Thread: Emulation error
View Single Post
Old 03 February 2014, 11:02   #13
jdow
Oh, her, from BIX.
 
Join Date: Feb 2014
Location: Southern California, USA
Posts: 10
Quote:
Originally Posted by Toni Wilen View Post
This is by design. Due to internal design of emulation, uaehf.device unit numbers are also reserved for directory filesystems (if first filesystem in Harddrives list is directory, it gets unit 0 and so on.. these all return HFERR_NoBoard)

This was made for HDToolBox (which is the most common HD tool for "normal" users) compatibility, if it gets NoBoard it will keep enumerating later units. If it gets other error, it stops. Other tools seem to do just the opposite (for example hdinsttools). Annoying.

If you are going to use low level HD utilities, it is good idea to move all directory harddrives after HDFs in HardDrives panel. This way first HDF (the one you want to work with) will get unit 0 and so on..

I'll test other problems later.
Technically, though, the error results are dead wrong. HDToolBox will properly run if you return TDERR_BadUnitNum. That is the expected return. Allowing HFERR_NoBoard to work was a concession for the ApolloSCSI.

HDToolBox works on the Microbotics HardFrame, which returned proper values. And RDPrepX works on the Commodore scsi.device in A3000s and GVP's scsi boards. That shows BadUnitNum is the expected return. It would be nice to get it right in memorial of Steve Beats and Randall Jesup if not me. Steve did the original work on the Commodore drivers. Randall did lots of cleanup and developed the RDBs in conjunction with me and GVP. Those were fun days. (Amigas read disks faster than any other OS around. It was used for testing disk speeds for several years in the early days. That's how I got some cheap drives. {^_-})

It's probably no big deal except to perfectionists. However, getting DiskEd to work would be nice.

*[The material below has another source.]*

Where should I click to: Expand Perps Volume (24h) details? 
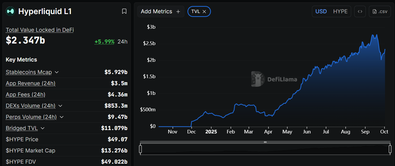pos(62,117)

(Low level disk work is a "joy". All manner of interesting bugs turn up. I just discovered Windows will happily truncate off the end of a disk to report the size as a multiple of 822580 bytes - 512 bytes/sector, 63 cylinders, 255 sectors/cylinder. Yick. I gotta boot to CloneZilla and take a new copy of that 18G SCSI disk to get the last blocks. SIGH! It's not that important. It's just annoying.)